= Exercise task 1 =
Reproduce only the entry lines from the one containing "Polska (323, 1986)" through the one containing "projekt (533, 2066)", inclusive, keeping each request. Multiply every coordinate in the answers by 2.55 and round to whole numbers, rounding halves up.

= Document excerpt =

A road safety campaign has been launched in a bid to cut deaths and injuries among motorbikers.
Sunderland saw 26 bikers seriously injured and one killed in collisions between 2012 and 2016, while in County Durham there were 22 killed and 168 seriously injured.
Now with Easter almost upon us and spring weather approaching, more and more bikers are likely to take to the roads, which will lead to a higher risk of collisions and deaths.
According to recent figures, bikers are 55 times more likely to be killed in a road crash than car drivers.
Road Safety GB North East said between 2012 and 2016, 2,345 motorcyclists had been killed or injured in the region, with 780 being seriously injured and 52 killed.
The road safety group and police are urging bikers to take it easy when out on the roads and are appealing for motorists to take a second look for bikes before pulling out of junctions or attempting to overtake.

= Exercise task 2 =
Copy the passage of the motorcycle safety article from "Road Safety GB" through "and 52 killed.", inclusive.

= Records for the task =
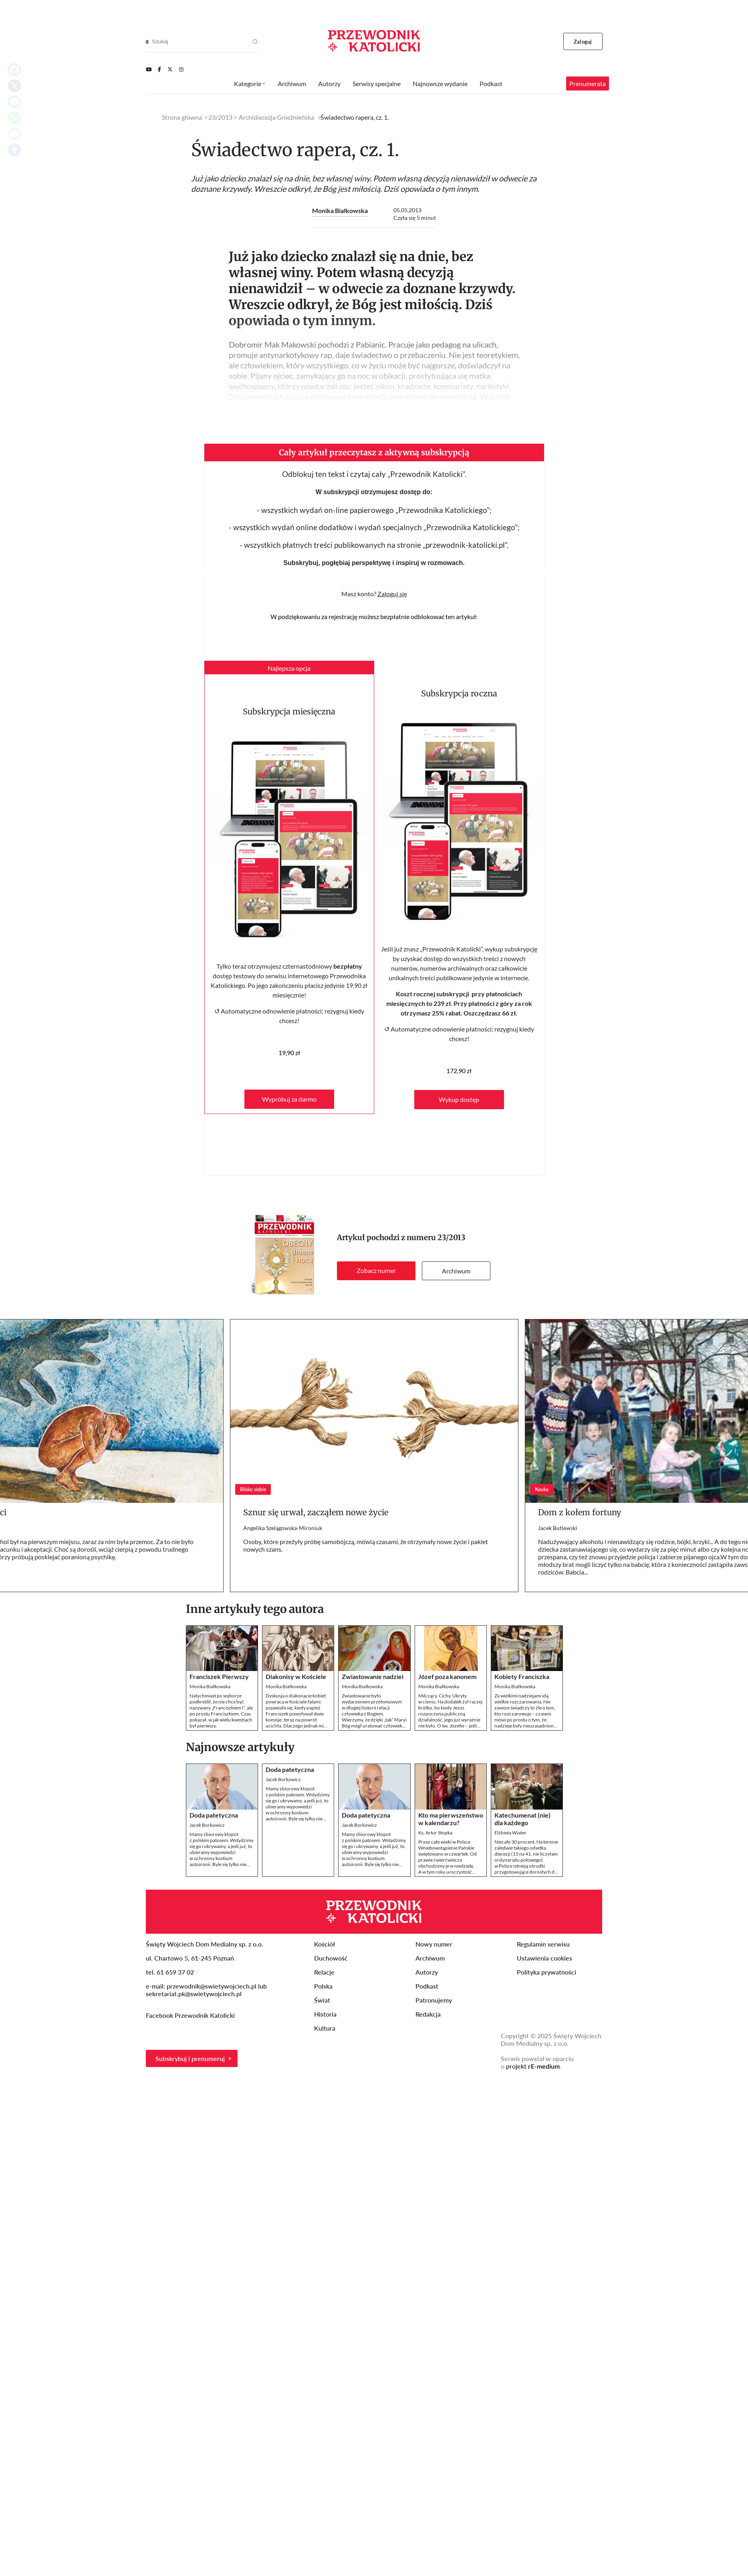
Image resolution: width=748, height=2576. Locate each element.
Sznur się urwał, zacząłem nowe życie (315, 1512)
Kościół (324, 1944)
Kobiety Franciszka (521, 1676)
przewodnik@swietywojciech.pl (211, 1986)
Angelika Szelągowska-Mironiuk (282, 1527)
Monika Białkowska (340, 210)
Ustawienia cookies (544, 1958)
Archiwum (456, 1271)
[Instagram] (181, 69)
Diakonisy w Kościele (296, 1676)
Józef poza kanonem (447, 1676)
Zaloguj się (392, 593)
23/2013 (452, 1237)
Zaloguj (583, 41)
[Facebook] (159, 69)
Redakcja (428, 2014)
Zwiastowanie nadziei (372, 1676)
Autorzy (329, 83)
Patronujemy (433, 2000)
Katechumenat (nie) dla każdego (522, 1818)
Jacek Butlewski (557, 1527)
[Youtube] (148, 69)
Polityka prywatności (546, 1972)
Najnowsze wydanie (440, 83)
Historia (325, 2014)
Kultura (324, 2028)
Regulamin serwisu (543, 1944)
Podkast (491, 83)
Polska (323, 1986)
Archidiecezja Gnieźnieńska (276, 117)
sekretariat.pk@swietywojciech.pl (194, 1993)
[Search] (147, 41)
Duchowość (331, 1958)
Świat (322, 2000)
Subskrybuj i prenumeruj (190, 2058)
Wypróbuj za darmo (289, 1099)
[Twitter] (170, 69)
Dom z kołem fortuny (579, 1512)
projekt (533, 2066)
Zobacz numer (376, 1270)
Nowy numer (433, 1944)
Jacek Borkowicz (207, 1825)
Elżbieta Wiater (510, 1833)
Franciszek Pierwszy (219, 1676)
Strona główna (182, 117)
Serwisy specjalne (377, 83)
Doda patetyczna (214, 1815)
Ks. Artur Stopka (435, 1833)
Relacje (324, 1972)
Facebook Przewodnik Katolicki (191, 2015)
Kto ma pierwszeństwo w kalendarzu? (450, 1818)
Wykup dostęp (459, 1099)
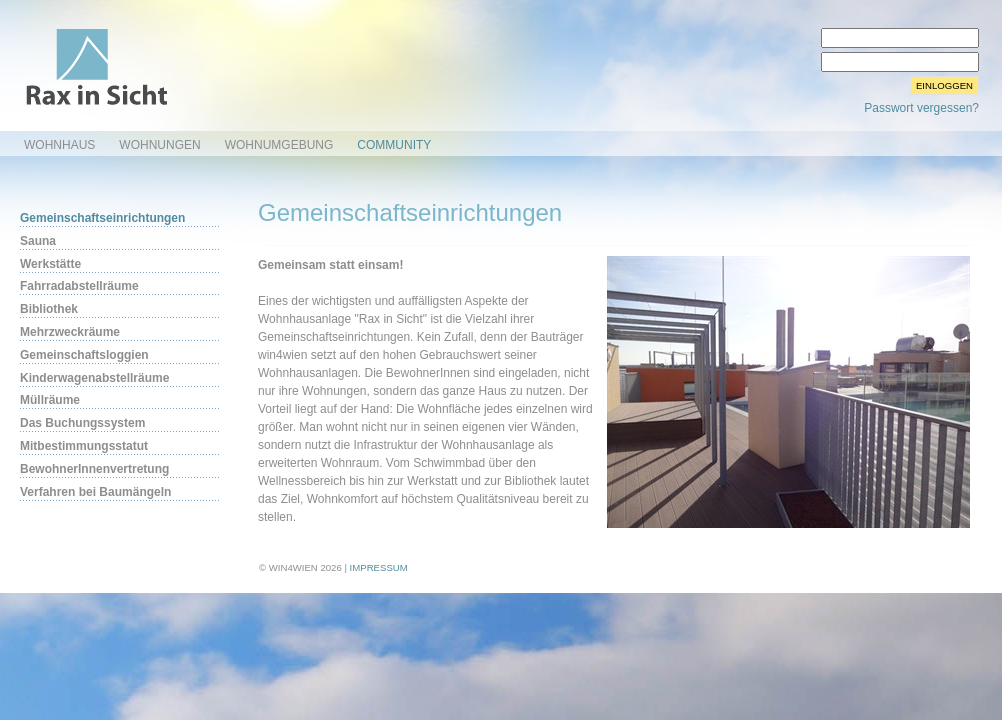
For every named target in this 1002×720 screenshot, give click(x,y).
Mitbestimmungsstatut (84, 446)
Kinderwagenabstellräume (94, 378)
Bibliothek (49, 309)
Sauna (38, 241)
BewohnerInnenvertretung (94, 469)
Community (394, 145)
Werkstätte (50, 264)
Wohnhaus (59, 145)
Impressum (379, 567)
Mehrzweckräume (70, 332)
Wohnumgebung (279, 145)
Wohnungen (159, 145)
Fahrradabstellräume (79, 286)
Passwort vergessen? (921, 108)
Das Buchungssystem (82, 423)
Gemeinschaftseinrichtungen (102, 218)
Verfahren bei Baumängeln (95, 492)
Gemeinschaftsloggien (84, 355)
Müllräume (50, 400)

= Correct answer 1 =
Polska (824, 5064)
Archidiecezja Gnieźnieńska (704, 298)
sekretariat.pk@swietywojciech.pl (495, 5082)
[Search] (375, 105)
Duchowość (844, 4993)
Świat (821, 5100)
Subskrybuj i prenumeruj (485, 5248)
Wypróbuj za darmo (737, 2802)
[Twitter] (434, 176)
Dom z kołem fortuny (1476, 3856)
projekt (1359, 5268)

= Correct answer 2 =
Road Safety GB North East said between 2012 and 2016, 2,345 motorcyclists had been killed or injured in the region, with 780 being seriously injured and 52 killed.